Where the entries below show "The image size is (1187, 519).", begin there and print that line and all following lines exactly, through the last, omitting pictures.

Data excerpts
--- START ---

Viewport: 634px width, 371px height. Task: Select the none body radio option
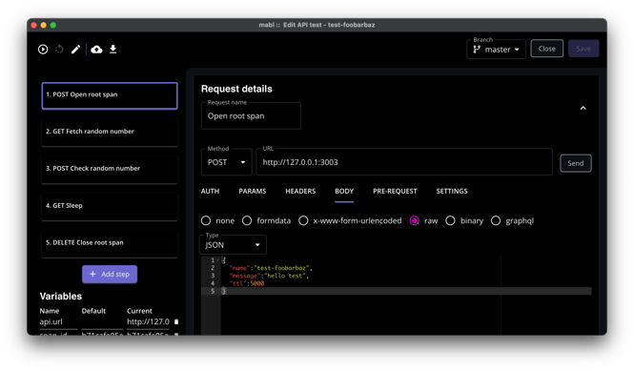(206, 220)
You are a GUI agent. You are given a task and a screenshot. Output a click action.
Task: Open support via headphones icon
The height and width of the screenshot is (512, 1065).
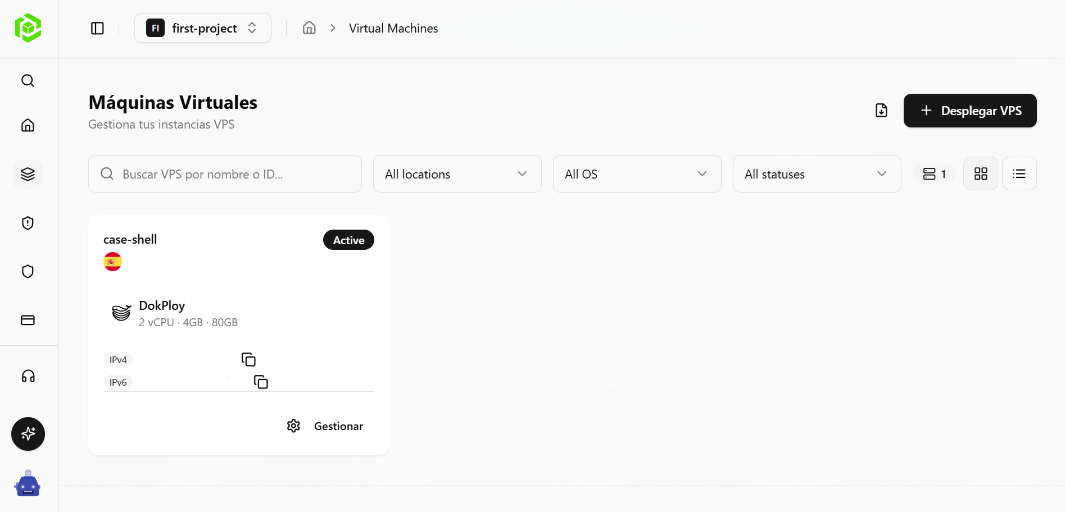[28, 376]
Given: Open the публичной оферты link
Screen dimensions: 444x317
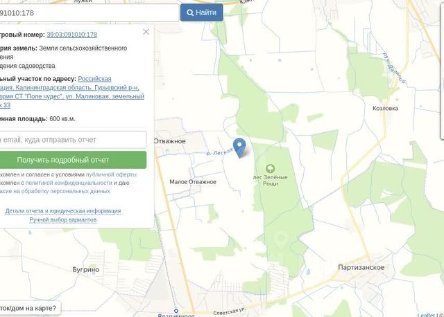Looking at the screenshot, I should [111, 174].

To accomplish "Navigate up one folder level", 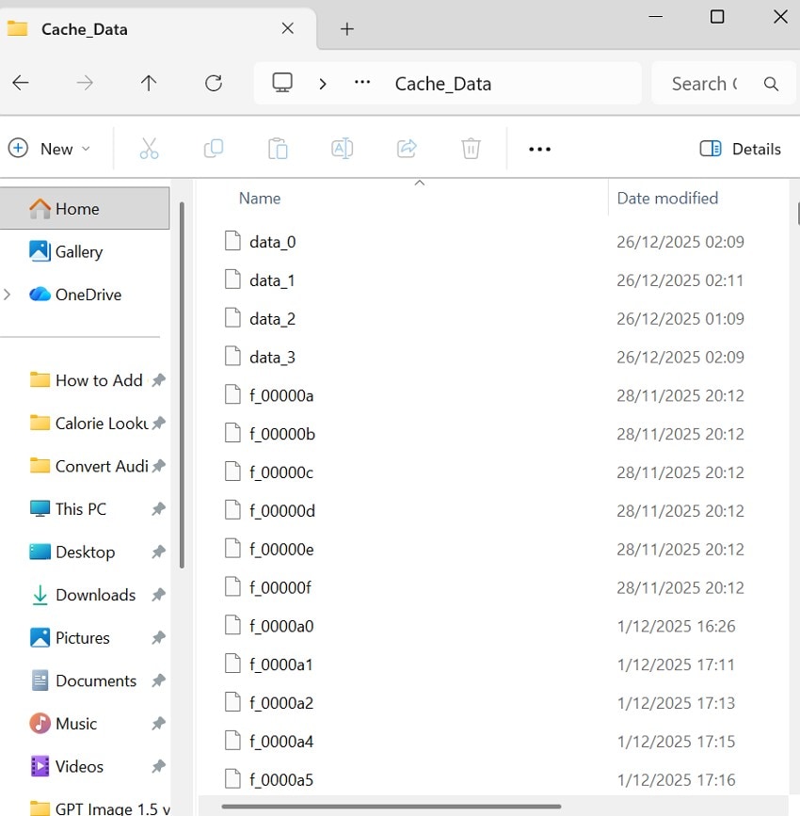I will click(148, 83).
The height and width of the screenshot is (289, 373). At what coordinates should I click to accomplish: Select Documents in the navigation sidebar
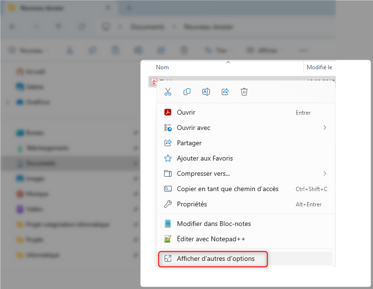pyautogui.click(x=41, y=163)
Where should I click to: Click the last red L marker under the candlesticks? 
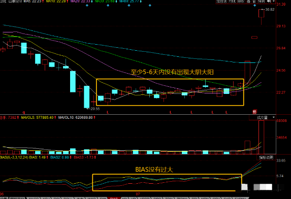tap(227, 112)
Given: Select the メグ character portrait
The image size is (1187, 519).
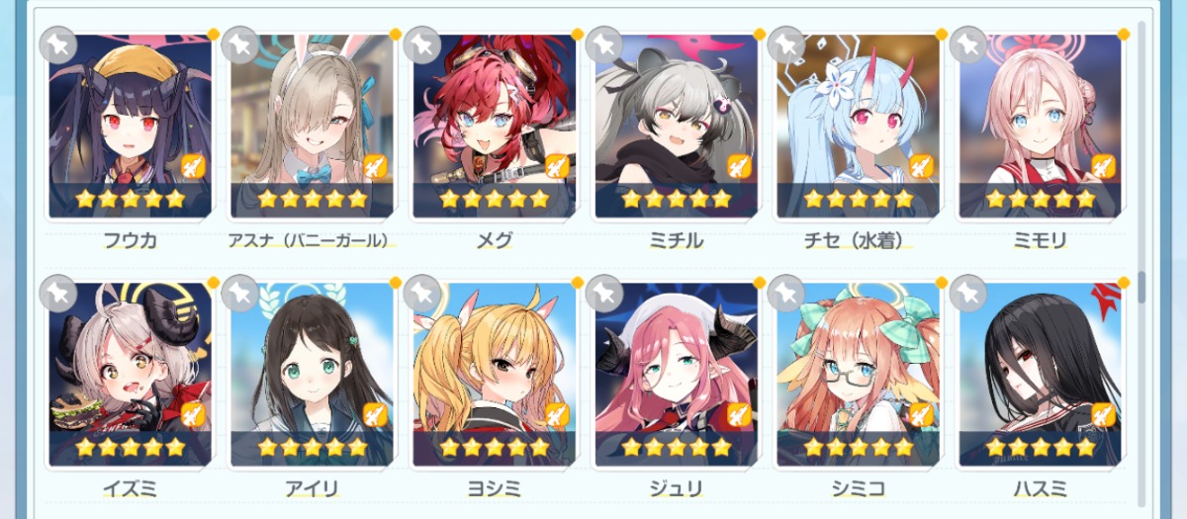Looking at the screenshot, I should pos(494,127).
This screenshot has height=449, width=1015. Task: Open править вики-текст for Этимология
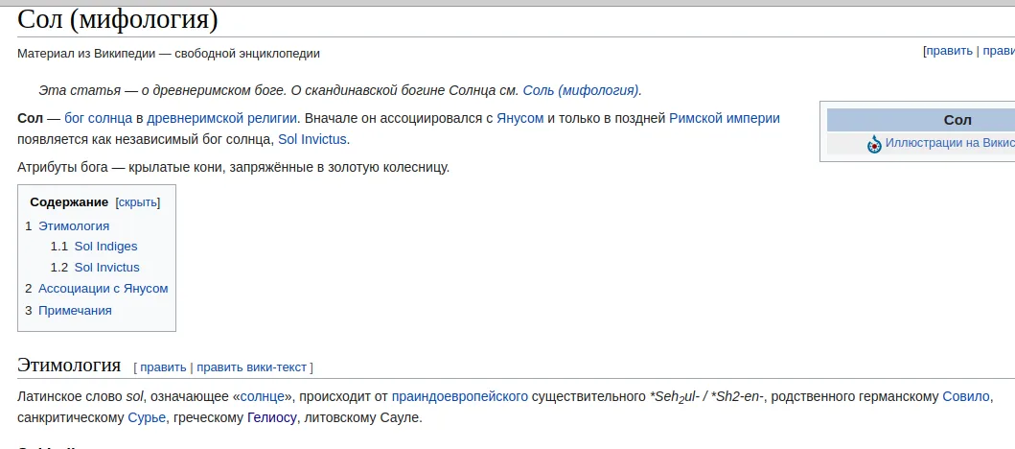pos(252,367)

--- END ---

▶ **RESPONSE FOR THIS EXERCISE**:
The image size is (1187, 519).
Looking at the screenshot, I should pos(494,127).
This screenshot has height=449, width=1015. Task: Open править вики-текст for Этимология
pos(252,367)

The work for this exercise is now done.